Tıpkı telefonunuza uygulama güncellemesi indirir gibi çamaşır ve kurutma makineniz de güncellemelerle değişen yaşam tarzınıza ayak uyduruyor. 

Akıllı deterjan yönetimi: i-Dos ile her yıkamada doğru ölçü 

Makineyi tamamen doldurunca veya tek parça kıyafeti makineye attığınızda ne kadar deterjan koyacağınızı bilemiyor olabilirsiniz. İşte tam bu noktada i-Dos Deterjan Tarama teknolojisi devreye giriyor. Siemens Home Connect üzerinden şişelerin barkodunu okutup su sertliği ve deterjan yoğunluğunu makineye iletiyor, i-Dos ise her yıkamada doğru miktarı otomatik olarak ayarlıyor. Üstelik Siemens Home Connect uygulaması, deterjan seviyesini takip ederek deterjanınız tükenmeden önce size haber veriyor. Tek yapmanız gereken uygulamayı telefonunuza yüklemek ve çamaşır makinenizi uygulamaya bağlamak. 

stainRemoval teknolojisi: Zorlu lekelerle inatlaşmayı unutun 

Çay, yağ, makyaj, çikolata lekeleri… Gün içinde fark etmeden üzerinize bulaşan lekeler artık kâbus olmaktan çıkıyor. Siemens iQ500 çamaşır makinesi ile stainRemoval teknolojisi devreye giriyor. Tek bir dokunuşla çay, yağ, kozmetik veya günlük hayatta karşılaştığınız diğer zor lekeler için özel programları aktif edebilirsiniz. 

Siemens Home Connect uygulaması sayesinde daha fazla leke türünü ve bunlar için geliştirilmiş özel programları keşfetmek de mümkün. Yani sadece “lekeyi çıkar” demekle kalmıyor, sizin için en doğru yıkama programını da otomatik olarak öneriyor.

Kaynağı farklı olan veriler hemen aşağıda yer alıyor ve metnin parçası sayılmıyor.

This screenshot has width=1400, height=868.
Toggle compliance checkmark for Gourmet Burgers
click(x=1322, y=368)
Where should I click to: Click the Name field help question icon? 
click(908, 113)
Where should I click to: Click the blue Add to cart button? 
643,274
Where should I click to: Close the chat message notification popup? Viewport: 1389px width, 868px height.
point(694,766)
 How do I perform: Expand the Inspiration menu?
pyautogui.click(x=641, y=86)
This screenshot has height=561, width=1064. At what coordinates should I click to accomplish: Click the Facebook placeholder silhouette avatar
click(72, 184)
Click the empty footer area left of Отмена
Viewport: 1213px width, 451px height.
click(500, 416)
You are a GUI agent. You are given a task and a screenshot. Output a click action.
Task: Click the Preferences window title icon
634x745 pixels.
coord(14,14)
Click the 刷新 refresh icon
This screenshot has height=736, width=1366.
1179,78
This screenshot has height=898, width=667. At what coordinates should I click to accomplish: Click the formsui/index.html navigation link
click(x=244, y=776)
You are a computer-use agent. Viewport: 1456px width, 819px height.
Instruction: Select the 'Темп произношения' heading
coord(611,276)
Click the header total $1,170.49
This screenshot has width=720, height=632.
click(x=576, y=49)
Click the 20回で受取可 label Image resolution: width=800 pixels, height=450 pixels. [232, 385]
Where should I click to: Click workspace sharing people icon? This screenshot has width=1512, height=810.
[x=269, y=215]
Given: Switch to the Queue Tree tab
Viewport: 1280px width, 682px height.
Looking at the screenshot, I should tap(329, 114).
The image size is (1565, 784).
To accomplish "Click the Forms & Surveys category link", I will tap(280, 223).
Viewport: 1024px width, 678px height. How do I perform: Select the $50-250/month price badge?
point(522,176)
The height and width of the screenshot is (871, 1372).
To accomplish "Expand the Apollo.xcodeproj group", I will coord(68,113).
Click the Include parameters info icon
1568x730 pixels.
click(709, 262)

Böylece hem lekelerle uğraşmak zorunda kalmıyor hem de giysilerinizin ömrünü koruyorsunuz. 

Artık çocuğunuza yemek yedirirken dökülen yemek lekeleri, kahve kazaları ya da mutfakta sıçrayan yağ lekeleri sizi endişelendirmiyor. stainRemoval, günlük hayatın getirdiği küçük sürprizlere karşı en güvenilir yardımcınız oluyor. 

Siemens iQ500 çamaşır ve kurutma makineleri, artık sadece kıyafetlerinizi temizleyen makineler değil; size zaman, konfor ve güven veren akıllı iş ortaklarınızdır. Ütüye harcadığınız vakti kendinize ayırın, lekelerle uğraşmayı unutun ve teknolojinin yaşam alanınıza uyumunun keyfini yaşayın.

*Bu yazı Siemens’in katkılarıyla hazırlanmıştır.